> **WHAT THE TASK ASKS**
Where a line below holds the string "computer", copy that line.

---------------

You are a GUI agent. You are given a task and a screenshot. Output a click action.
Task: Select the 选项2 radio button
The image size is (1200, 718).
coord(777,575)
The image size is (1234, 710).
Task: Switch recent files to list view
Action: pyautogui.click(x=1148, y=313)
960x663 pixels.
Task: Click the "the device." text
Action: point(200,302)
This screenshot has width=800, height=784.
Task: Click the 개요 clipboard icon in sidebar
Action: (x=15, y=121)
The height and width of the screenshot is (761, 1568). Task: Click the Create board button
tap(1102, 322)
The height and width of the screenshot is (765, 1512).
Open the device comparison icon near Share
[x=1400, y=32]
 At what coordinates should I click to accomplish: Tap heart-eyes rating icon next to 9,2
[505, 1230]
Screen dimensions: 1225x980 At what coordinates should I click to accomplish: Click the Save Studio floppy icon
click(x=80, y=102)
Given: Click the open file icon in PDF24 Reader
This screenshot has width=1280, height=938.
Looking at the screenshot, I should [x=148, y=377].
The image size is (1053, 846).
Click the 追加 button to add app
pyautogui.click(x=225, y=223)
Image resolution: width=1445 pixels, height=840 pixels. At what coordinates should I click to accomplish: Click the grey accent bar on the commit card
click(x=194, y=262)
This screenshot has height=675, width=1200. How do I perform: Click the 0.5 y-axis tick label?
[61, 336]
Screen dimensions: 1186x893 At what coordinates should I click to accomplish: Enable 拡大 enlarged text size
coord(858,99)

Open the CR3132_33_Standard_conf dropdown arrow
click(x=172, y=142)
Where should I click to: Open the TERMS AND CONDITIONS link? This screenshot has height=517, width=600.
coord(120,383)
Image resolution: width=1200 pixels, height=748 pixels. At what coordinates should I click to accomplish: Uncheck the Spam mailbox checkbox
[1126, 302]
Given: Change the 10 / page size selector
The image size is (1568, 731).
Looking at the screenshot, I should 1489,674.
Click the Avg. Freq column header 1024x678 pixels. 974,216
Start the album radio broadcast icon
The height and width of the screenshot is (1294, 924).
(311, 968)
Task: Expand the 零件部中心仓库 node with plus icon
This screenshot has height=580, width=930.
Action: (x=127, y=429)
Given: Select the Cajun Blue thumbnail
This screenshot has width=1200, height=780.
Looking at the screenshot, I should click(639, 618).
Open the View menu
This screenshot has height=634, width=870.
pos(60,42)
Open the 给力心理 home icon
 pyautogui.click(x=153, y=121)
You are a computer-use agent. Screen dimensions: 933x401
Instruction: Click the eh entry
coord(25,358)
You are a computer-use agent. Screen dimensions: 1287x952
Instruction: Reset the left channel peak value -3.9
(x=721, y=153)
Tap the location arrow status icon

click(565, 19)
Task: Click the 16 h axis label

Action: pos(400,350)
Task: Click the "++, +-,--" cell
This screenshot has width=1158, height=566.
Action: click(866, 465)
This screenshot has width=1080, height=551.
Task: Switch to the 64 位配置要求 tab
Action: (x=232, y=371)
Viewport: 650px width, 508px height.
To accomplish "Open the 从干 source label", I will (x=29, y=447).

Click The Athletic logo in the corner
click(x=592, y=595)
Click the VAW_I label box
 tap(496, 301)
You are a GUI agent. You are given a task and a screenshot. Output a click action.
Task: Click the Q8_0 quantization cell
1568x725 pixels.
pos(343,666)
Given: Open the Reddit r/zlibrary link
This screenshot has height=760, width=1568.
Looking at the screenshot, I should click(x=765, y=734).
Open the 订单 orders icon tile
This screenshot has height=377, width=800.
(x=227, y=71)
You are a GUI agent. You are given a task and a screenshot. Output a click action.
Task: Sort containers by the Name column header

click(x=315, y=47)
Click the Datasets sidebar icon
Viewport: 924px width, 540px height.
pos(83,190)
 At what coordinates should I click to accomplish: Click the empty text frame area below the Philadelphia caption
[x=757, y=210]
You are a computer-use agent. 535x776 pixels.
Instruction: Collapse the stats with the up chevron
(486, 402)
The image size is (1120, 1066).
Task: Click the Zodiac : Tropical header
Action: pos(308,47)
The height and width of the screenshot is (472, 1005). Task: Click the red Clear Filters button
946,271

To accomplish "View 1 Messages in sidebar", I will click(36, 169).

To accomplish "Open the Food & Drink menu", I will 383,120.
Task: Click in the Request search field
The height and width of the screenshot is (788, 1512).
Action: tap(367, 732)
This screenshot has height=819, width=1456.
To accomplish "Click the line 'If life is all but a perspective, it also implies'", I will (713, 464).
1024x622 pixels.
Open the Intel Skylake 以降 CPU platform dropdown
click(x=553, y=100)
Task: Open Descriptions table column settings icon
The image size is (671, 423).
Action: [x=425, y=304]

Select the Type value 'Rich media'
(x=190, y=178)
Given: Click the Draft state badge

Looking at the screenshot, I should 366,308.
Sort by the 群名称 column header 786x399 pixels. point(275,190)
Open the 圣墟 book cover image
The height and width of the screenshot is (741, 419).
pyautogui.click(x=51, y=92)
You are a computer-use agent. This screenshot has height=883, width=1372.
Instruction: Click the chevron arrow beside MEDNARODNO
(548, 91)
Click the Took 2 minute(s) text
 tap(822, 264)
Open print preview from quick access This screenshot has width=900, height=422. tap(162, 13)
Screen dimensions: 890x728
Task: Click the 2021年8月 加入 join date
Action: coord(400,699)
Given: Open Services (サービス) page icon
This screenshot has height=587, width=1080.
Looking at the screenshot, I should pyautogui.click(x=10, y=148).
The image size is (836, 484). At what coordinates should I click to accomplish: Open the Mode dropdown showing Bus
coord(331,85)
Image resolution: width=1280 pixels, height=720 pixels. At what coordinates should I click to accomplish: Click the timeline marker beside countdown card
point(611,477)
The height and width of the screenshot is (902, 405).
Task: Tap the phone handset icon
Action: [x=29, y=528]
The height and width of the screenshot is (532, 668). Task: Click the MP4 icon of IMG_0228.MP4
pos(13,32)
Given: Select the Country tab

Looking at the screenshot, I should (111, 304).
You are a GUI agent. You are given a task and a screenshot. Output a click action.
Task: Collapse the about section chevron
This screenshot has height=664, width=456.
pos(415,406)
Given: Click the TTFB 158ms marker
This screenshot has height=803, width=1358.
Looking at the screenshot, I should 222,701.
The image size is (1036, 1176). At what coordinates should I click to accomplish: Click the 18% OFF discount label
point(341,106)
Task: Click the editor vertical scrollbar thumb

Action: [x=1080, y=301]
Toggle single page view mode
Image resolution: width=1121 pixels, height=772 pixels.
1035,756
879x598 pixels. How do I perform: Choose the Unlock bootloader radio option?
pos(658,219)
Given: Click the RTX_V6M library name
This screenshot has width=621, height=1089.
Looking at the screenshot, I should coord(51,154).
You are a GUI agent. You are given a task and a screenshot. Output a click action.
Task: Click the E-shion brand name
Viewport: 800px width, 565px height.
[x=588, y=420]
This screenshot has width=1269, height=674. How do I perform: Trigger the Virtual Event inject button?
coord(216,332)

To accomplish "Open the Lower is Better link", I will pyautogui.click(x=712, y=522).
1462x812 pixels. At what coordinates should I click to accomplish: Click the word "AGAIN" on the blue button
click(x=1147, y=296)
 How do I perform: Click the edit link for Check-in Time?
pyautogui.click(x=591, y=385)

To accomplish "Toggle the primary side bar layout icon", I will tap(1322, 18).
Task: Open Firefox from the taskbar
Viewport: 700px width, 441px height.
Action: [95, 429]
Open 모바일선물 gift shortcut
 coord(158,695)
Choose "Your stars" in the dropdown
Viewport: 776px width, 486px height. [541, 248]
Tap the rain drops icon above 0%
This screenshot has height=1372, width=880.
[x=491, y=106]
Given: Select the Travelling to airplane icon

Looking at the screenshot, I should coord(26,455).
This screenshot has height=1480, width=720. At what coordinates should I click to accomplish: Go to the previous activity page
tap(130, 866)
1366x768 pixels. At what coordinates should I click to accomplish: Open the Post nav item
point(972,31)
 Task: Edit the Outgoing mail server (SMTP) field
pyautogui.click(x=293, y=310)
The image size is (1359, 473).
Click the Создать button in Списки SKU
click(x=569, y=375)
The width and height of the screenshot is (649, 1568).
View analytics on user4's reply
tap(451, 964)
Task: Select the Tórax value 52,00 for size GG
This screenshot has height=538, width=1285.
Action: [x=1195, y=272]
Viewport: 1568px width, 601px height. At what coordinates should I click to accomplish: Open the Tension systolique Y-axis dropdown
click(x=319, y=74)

---------------

> **RESULT OF THIS EXERCISE**
You are a computer-use agent. Screen dimensions: 933x401
You are a computer-use agent. Screen dimensions: 1287x952
You are a computer-use agent. 535x776 pixels.
You are a computer-use agent. This screenshot has height=883, width=1372.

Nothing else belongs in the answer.